■ Exercise aim
Reproduce the part of the article on iOS Shortcuts and Glitch that opens with the words containing "Where Glitch comes" and closes with "create your own.", replacing "duo" with "pair".

■ Text section
Creating Super Effective iOS Shortcuts with Glitch
I’ve played Pokémon since 1998, but there are still some types of Pokémon I’m never quite sure how to battle. If I’m battling a fire 🔥 Pokémon it’s pretty obvious– use water 💧! But what about a dark type?
I wish I could ask Siri for all my Pokémon battle on-the-go type matchup needs. Sadly, if you ask her, she directs you to a web search. And who has time for that?
But now I can create my own Siri commands with Glitch and the new iOS Shortcuts app. Well, new-ish; the Shortcuts app is really just a new version of Workflow, an automation app created in 2014. Apple bought it in 2017. With the rename, it also gets something Workflow didn’t have: Siri integration.
Each Shortcut is almost like a little spell 🧙🏼♀️ you can cast to do a task. You build Shortcuts from “Actions” such as:
- Creating an image 🌠
- Rearranging text 📝
- Tweeting 📢🐦
- Add an event to your calendar 📆
- And recording video (which can come in handy for serious stuff, like getting pulled over by the police!) It’s a little like programming because you can use stuff from one Action and pass it to another. For example, taking the title of a calendar event and tweeting it. Or taking two images and making one image out of them.
Where Glitch comes in is as a handy tool for:
- Advanced processing of data grabbed by a Shortcut Action.
- Capturing data from somewhere else to use in your shortcut. Together, iOS Shortcuts and Glitch are a powerful duo. We’ll show you some examples of what people have already created using Shortcuts and Glitch. Then I’ll walk you through, step-by-step, an example Glitch-powered Shortcut that you can remix to create your own.
We got inspired by these two nifty Glitch projects:
If you uninstall the News App on your iOS device, every time you visit an apple.news link it will be broken 😭
Luckily you can open it with the Chapel Pews shortcut by Ashur. It passes the URL to Glitch, then Glitch tries to find the link to the HTML article. If it finds it, it will redirect you to the article. If it doesn’t, it will show a nifty error page that will tell you how to reinstall news.

■ Source data
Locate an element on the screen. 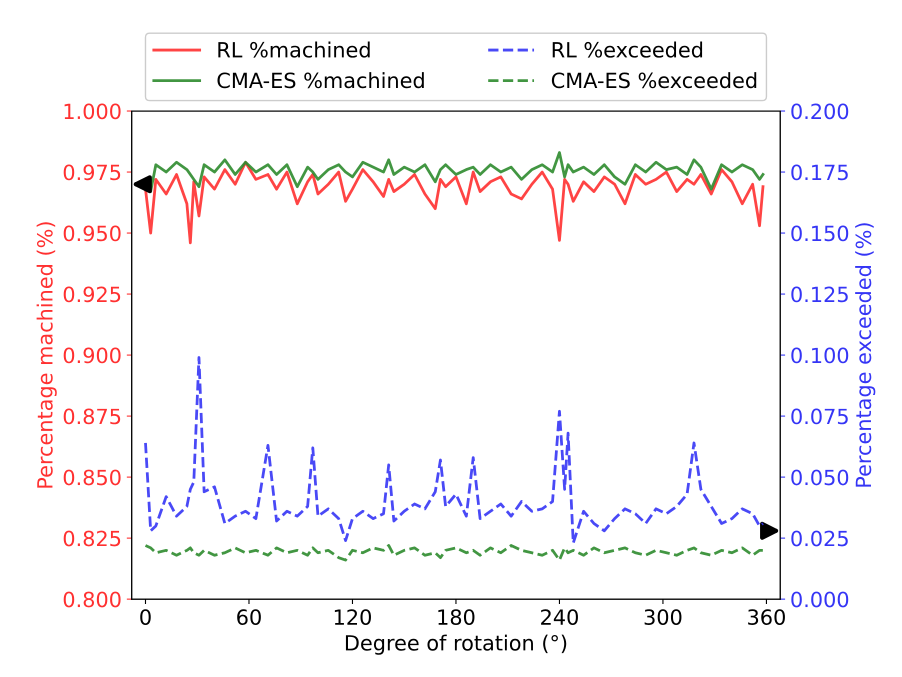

■ Result of the exercise
Where Glitch comes in is as a handy tool for:
- Advanced processing of data grabbed by a Shortcut Action.
- Capturing data from somewhere else to use in your shortcut. Together, iOS Shortcuts and Glitch are a powerful pair. We’ll show you some examples of what people have already created using Shortcuts and Glitch. Then I’ll walk you through, step-by-step, an example Glitch-powered Shortcut that you can remix to create your own.